Court Opinion

ID: 3321962
Source: CourtListenerOpinion
Date Created: 2016-07-05 17:39:32.095871+00
Date Added: 2024-06-11T12:35:43.300568
License: Public Domain

The plaintiffs hold a note against the defendants which the latter admit and refuse to pay. This action is upon § 1099 of the General Statutes to enforce the collection of the debt. In Atwater v. Slepcow,74 Conn. 671, 673, 51 A. 1063, we said: "Fraud is the gist of the action provided by the statute, but it is fraud in respect to a debt. The real purpose of the action is the collection of the debt." The statute gives the remedy only to a creditor who is aggrieved by the fraud. If, therefore, the creditor is not damaged by the fraud, he has no right to resort to an action upon the statute which, being in tort, permits the attachment of the defendant's body. Fearey v. Hotchkiss, 46 Conn. 266,270.
The complaint is in four counts. There was no evidence to support the first and third, and no argument in support of the assignment of error based thereon has been addressed to us. The second count alleges that after this note became due the defendants refused to pay it, and that at the time of such refusal they had estate, not exempt from execution, more than sufficient to pay it, concealed and withheld by them so that it could not be taken by legal process. The fourth count alleges that during the month preceding the date of maturity of the note the defendants owned a profitable rooming and boarding-house business in the city of Stamford, with a valuable leasehold interest in No. 56 South Street, in that city, and transferred and conveyed *Page 630 
away their interest in the business and lease, with intent to prevent their being taken on legal process. There was evidence tending to show that the business was ostensibly turned over to one Clark a day or two before the note became due, and that the lease mentioned was assigned to one Anderson by the defendants two days before the note became due. There was no evidence of any other concealment and withholding of property, as alleged in the second count, or of transferring and conveying away property, as alleged in the fourth.
The evidence tended to show that the defendants' lease of 56 South Street, where they conducted the boarding-house business, had one year and six months to run at the time of its transfer. This leasehold interest was attachable, and subject to be taken and sold on execution. General Statutes, §§ 830, 930. It is claimed that this interest was real estate, and that there can be no concealing or withholding of real estate from legal process. Allen v. Lyness, 81 Conn. 626, 71 A. 936, is referred to, where there is a quaere whether real estate can be so concealed and withheld.
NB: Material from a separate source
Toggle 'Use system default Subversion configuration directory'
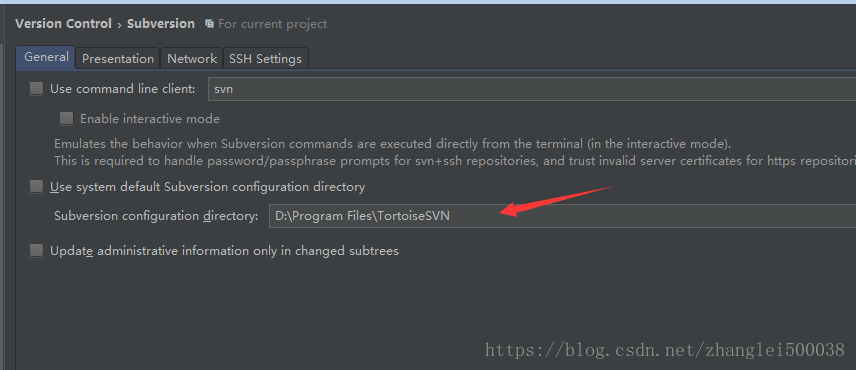The height and width of the screenshot is (370, 856). pyautogui.click(x=37, y=187)
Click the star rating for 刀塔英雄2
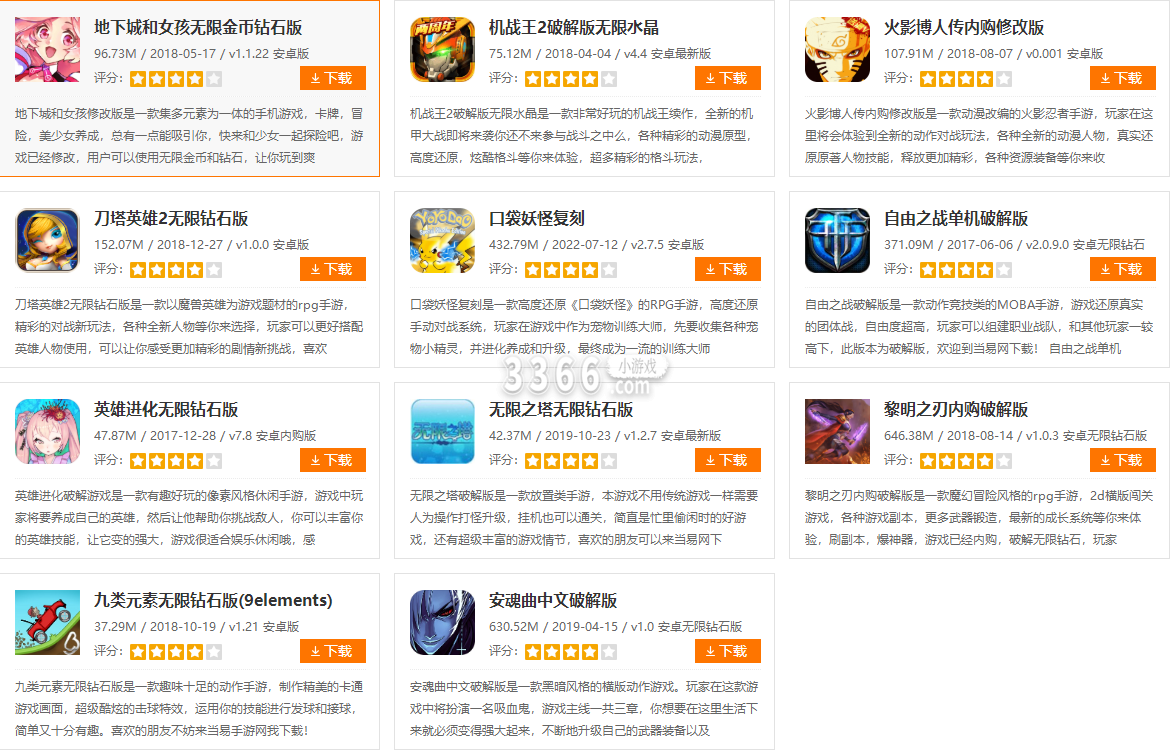Viewport: 1170px width, 754px height. (175, 269)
A leasehold interest at common law is personal property. The statutes referred to provide that it may be attached in the same manner as real estate, and levied upon and sold in the same manner as personal property. Whether real or personal property, we are satisfied that under the statute it can be "conveyed away," with the intent to prevent its being taken on legal process. The statutes provide that conveying away any part of his estate by the debtor, as well as concealing or withholding it, for the fraudulent purpose of preventing its being taken on legal process to pay his debts, creates a cause of action under the statute. Real estate can be conveyed away for that purpose, as well as personal property, and so comes within the letter of the law. It is true that the creditor *Page 631 
may trace the conveyance, and may attach and hold it, if there has been a fraudulent conveyance, and he can prove it, and that the vendee participated in the fraud. But this imposes a burden upon the creditor to which he ought not to be subjected. Nor does the fact that he can attach it show that he is not injured by the conveyance. That he must prove the fraud in such cases, in order to hold the property, shows that he is injured by the conveyance. He is hindered and delayed and put to cost in the recovery of his debt, to which he would not have been subjected had the conveyance not been made. We think the statute was intended to cover conveyances of real estate, as well as personal estate, made to prevent its being taken on legal process. For the reasons stated, it cannot be said that the plaintiffs were not damaged by the conveyance.
There was evidence tending to show that the leasehold interest was valuable, especially in connection with the business which was transferred at the same time.
The relationship of the defendants to the parties to whom the transfers were made, and the fact that there was no consideration for the transfers, furnished evidence to go to the jury upon the question of fraudulent intent. There was thus evidence which should have been submitted to the jury under the second and the fourth counts, and the nonsuit was improperly granted.
   There is error and a new trial is ordered.
In this opinion the other judges concurred.